A python library consisting of pipelines for visual analysis of different sports using Computer Vision and Deep Learning.
MIT License
18 stars 17 forks source link

Improving detector performance with tiny yolo by implementing a tracker module #20

Closed ashwinvaswani closed 4 years ago

ashwinvaswani commented 4 years ago

FPS issues were partially solved with the usage of tiny yolo but it comes at the cost of Detector performance / maP. Check/implement on tracking strategies to improve the detector for tiny yolo.

jaygala commented 4 years ago

Aren't we using YOLO as a pre-trained model for object detection? So, to improve the detection, can't we try improving the model itself? I didn't quite understand what we have to do here.

ashwinvaswani commented 4 years ago

Basically, tracking with detections across all frames is not the best approach because then tracking depends on detection accuracy. Since we are using tiny yolo to improve speed at the cost of detector performance, we can use some tracking technique to make it more robust in the sense that we can track the player even if the detector fails to detect a player that was previously detected

ashwinvaswani commented 4 years ago

However, we'll have to check and explore how to go about it

ashwinvaswani commented 4 years ago

Do you want me to assign it to you?

jaygala commented 4 years ago

I'll definitely try to work on it and solve it, but I think if someone else also has something to contribute to this issue then its better for the project.

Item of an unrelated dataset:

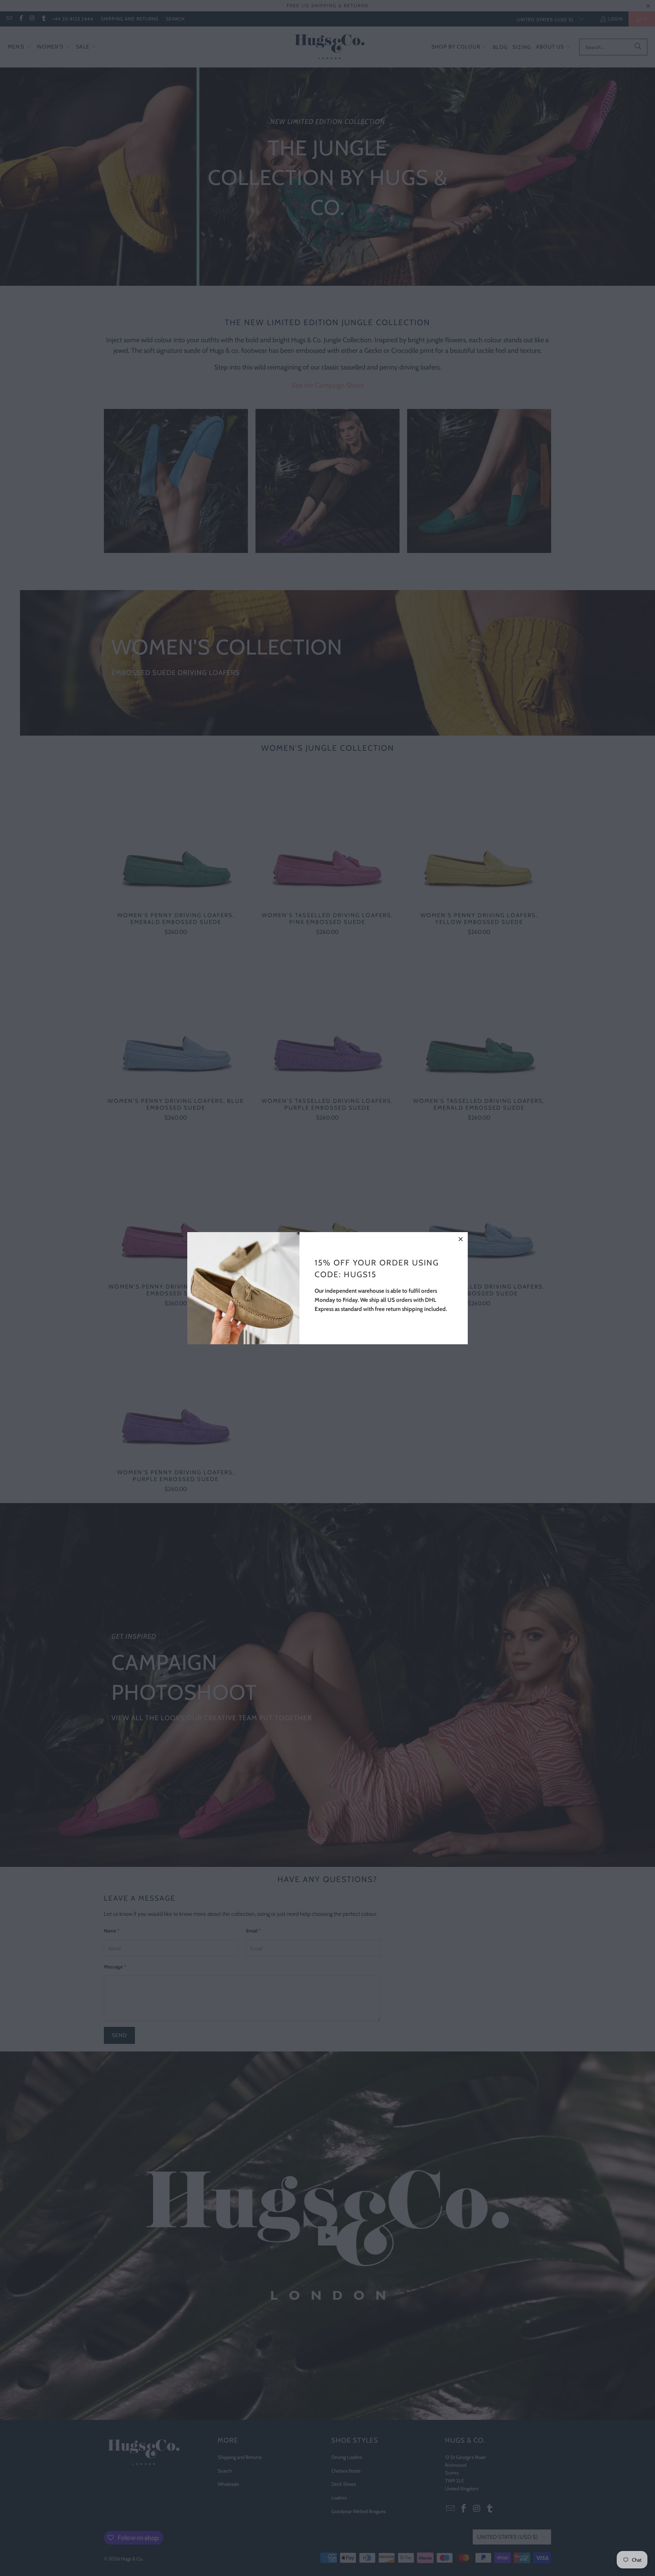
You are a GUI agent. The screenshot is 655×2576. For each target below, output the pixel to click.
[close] (461, 1239)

samruddhibothara commented 4 years ago

I could try working on it too. Have something in mind but not sure if it'll improve the performance much as expected.

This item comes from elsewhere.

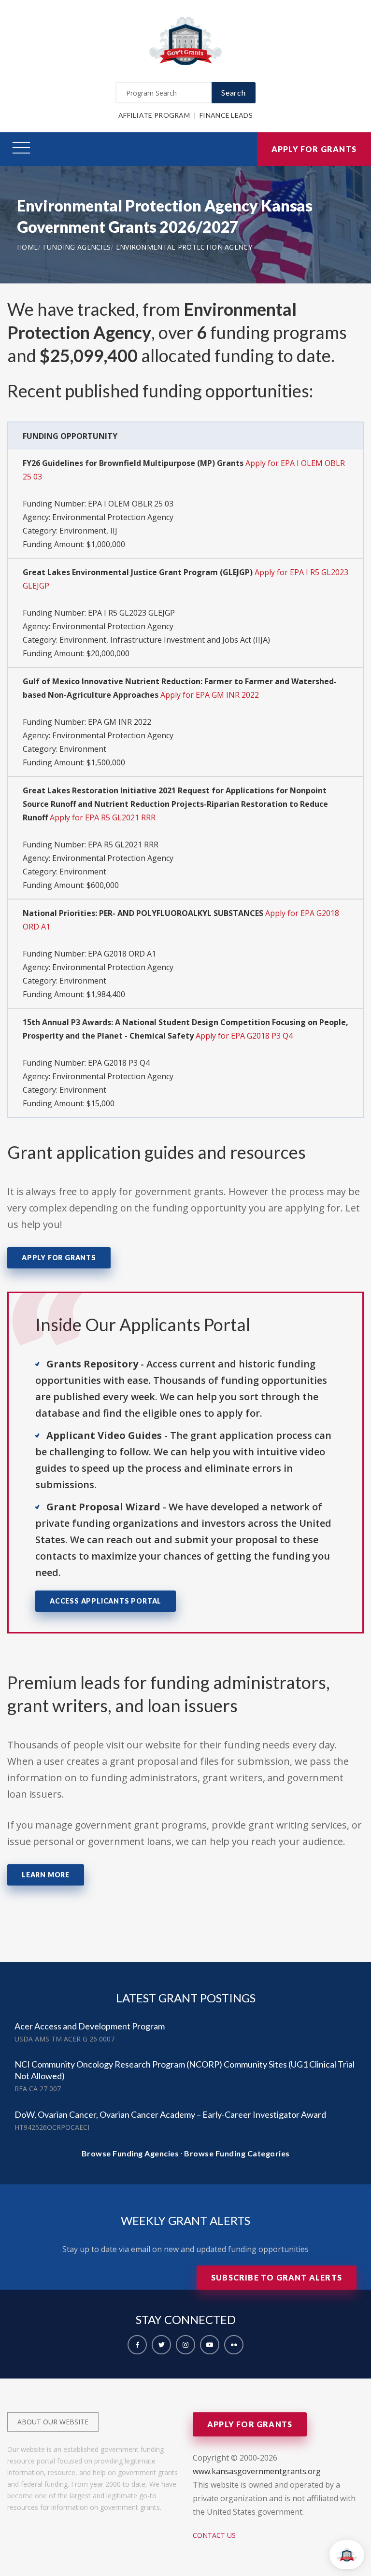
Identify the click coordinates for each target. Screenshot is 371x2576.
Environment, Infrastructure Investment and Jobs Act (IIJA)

ashwinvaswani commented 4 years ago

@samruddhibothara Can you share what you have in mind? If feasible, We can surely give it a try

samruddhibothara commented 4 years ago

Since the player is likely to be in frame for most of the time, we could run the detect_player_image every few frames (3 or something depending on the video fps and required accuracy), and in between those frames the location of the player would be the weighted mean (weight depending on how many frames we're skipping) of the coordinates of previous detection and Current detection. Boxes from those coordinates and the corresponding frame from the original video can be used to create the output video frames (for frames where we're not detecting)

ashwinvaswani commented 4 years ago

@samruddhibothara That sounds great. I'm assigning it to you. Kindly try this out and check on skip sizes (how many frames you skip) vs inference time for both yolov3 and tiny yolo for each video(video.mp4 and video2.mp4). We can also use the weighted means idea for solving the low performance issue(only one player being detected for some frames) in tiny-yolo which would make it more robust. Great suggestion!

jaygala commented 4 years ago

@samruddhibothara This is a very good idea. It'll surely help with the total time taken for detection. And as @ashwinvaswani said, it can solve the problem we face in tiny yolo. I'd be happy to help you with this.